Pixel coordinate grounding data
Start of Block

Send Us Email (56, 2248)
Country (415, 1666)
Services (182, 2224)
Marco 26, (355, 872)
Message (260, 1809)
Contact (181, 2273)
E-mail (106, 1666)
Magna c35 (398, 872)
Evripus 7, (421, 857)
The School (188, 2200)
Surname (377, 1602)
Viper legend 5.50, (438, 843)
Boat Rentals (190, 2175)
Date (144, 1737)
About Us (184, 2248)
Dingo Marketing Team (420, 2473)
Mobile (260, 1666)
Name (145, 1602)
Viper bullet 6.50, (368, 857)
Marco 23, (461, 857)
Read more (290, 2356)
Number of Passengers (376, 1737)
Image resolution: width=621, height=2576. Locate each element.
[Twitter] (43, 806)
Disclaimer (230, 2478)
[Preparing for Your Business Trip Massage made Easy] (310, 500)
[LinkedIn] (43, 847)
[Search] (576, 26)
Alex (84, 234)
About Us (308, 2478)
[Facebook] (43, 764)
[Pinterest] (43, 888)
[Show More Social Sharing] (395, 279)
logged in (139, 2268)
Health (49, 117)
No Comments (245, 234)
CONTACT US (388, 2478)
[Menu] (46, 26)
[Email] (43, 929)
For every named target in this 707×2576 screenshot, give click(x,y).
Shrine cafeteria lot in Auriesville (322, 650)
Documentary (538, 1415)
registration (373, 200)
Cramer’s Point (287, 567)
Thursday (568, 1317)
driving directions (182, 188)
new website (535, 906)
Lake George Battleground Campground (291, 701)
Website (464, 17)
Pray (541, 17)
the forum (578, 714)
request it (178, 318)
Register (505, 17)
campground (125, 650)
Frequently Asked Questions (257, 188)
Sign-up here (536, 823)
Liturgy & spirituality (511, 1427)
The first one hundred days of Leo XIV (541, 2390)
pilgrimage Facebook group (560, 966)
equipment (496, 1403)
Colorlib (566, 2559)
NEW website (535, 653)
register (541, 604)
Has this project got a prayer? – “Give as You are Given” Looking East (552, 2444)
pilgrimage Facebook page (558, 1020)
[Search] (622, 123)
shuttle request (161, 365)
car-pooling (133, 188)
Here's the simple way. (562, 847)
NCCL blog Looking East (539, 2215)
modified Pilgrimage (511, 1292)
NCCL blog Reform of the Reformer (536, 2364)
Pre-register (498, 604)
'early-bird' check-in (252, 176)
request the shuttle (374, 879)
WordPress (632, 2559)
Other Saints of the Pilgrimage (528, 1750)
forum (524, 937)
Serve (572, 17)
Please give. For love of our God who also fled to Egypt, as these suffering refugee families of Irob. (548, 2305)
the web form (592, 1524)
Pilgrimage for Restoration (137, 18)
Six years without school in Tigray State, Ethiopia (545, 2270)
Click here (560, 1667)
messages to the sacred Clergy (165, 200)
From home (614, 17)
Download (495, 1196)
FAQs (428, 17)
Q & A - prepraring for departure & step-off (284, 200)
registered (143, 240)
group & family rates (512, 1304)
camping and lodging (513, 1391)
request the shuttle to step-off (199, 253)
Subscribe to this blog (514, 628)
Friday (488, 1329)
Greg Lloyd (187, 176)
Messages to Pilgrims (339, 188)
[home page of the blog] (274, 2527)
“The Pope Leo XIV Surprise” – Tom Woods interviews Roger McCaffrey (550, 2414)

End of Block

Whenever a line in the entries holds the word "this", copy that line.

For every named target in this 707×2576 screenshot, give click(x,y).
Has this project got a prayer? – “Give as You are Given” Looking East (552, 2444)
Subscribe to this blog (514, 628)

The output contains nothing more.